Uno de los problemas de Trump es su simpleza. No sabe nada ni entiende de nada; solo actúa a impulsos. ¿Dónde se ha visto que todo un presidente de Estados Unidos utilice continuamente el twitter para insultar a quienes le critican desde los medios? ¿Dónde se ha visto que halague a un adversario a costa de denostar en público a las agencias en las que tendrá que apoyarse para combatir el crimen? Por poner un símil local, la elección de Donald Trump en Estados Unidos sería comparable a la elección en España de Belén Esteban, la princesa del pueblo, como jefa del gobierno, eso sí, por el PP.

Bueno, es de suponer que los líderes republicanos en el Congreso, en el partido y en el gobierno (aunque para este último haya decidido nombrar a una serie de implacables retrógrados) le disuadirán de lanzar la bomba atómica sobre Corea del Norte, aunque solo sea después de explicarle con gran paciencia la que se puede armar en el mundo, cosa que él es incapaz de prever. Supongo que saberse el hombre más poderoso del universo es de tal vanidad y tontería que sus adláteres serán capaces de convencerlo con palabras simples de no cometer estupideces irremediables. Un hombre que lleva años diciendo en televisión que sus manos no son pequeñas porque un humorista lo sugirió, no puede ser un intelectual realmente distinguido y pausado. El 21 de enero empezaremos a comprobarlo.
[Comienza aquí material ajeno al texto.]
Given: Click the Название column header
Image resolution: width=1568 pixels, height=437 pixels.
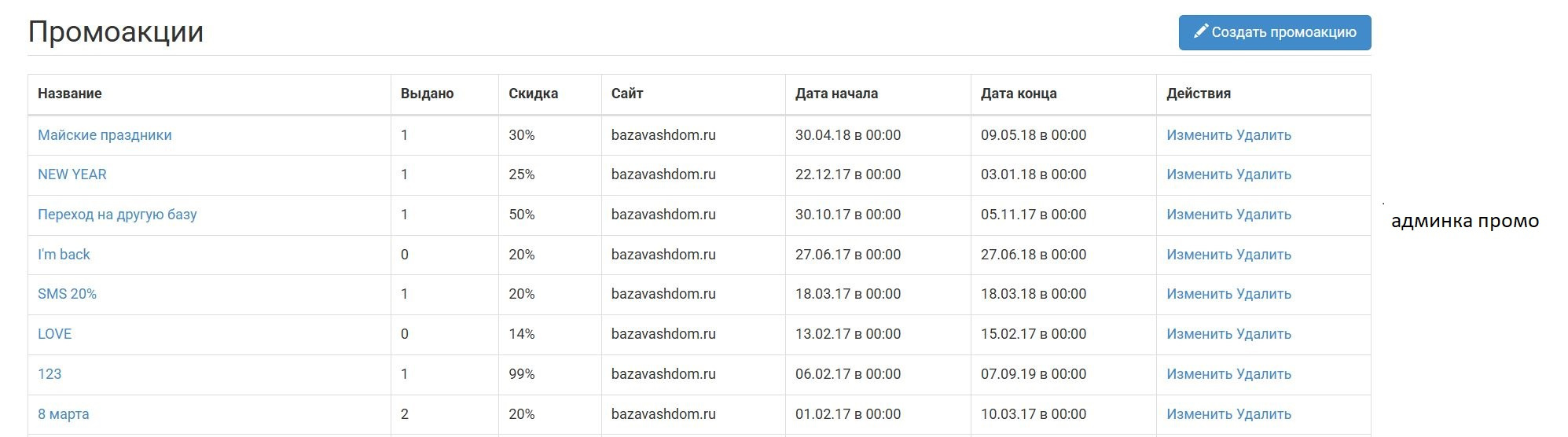Looking at the screenshot, I should [x=70, y=94].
¿Lo que viene es peor? Diré que no. Hace pocos días, El País publicaba unas cuantas coordenadas que explicaban cómo la riqueza se había multiplicado, la pobreza había disminuido diez veces, la esperanza de vida había pasado de cuarenta años como media a 75, la mortalidad infantil había bajado espectacularmente. Suma y sigue. La investigación acaba a diario con alguna enfermedad. La sociedad es exponencialmente más libre y democrática. Los derechos de la mujer se afirman cada día.

Es verdad que estas expectativas de mejora constante no consuelan a un enfermo de ELA o a un parado. Pero estoy harto de que las noticias me auguren la muerte instantánea cuando me alcance el ébola que ya nos llega o contraiga el SIDA cuando bese a mi novia o me muera de la próxima epidemia de una gripe incómoda pero inocua. ¿En qué quedan esas amenazas? En nada y nadie lo cuenta. Y es que es más fácil augurar la catástrofe que la ventura.

Tengo un amigo que afirma que estamos hoy mejor que en el siglo XIII. Lo que ocurre es que también asegura que estamos peor hoy que en 2005. Un 4% peor.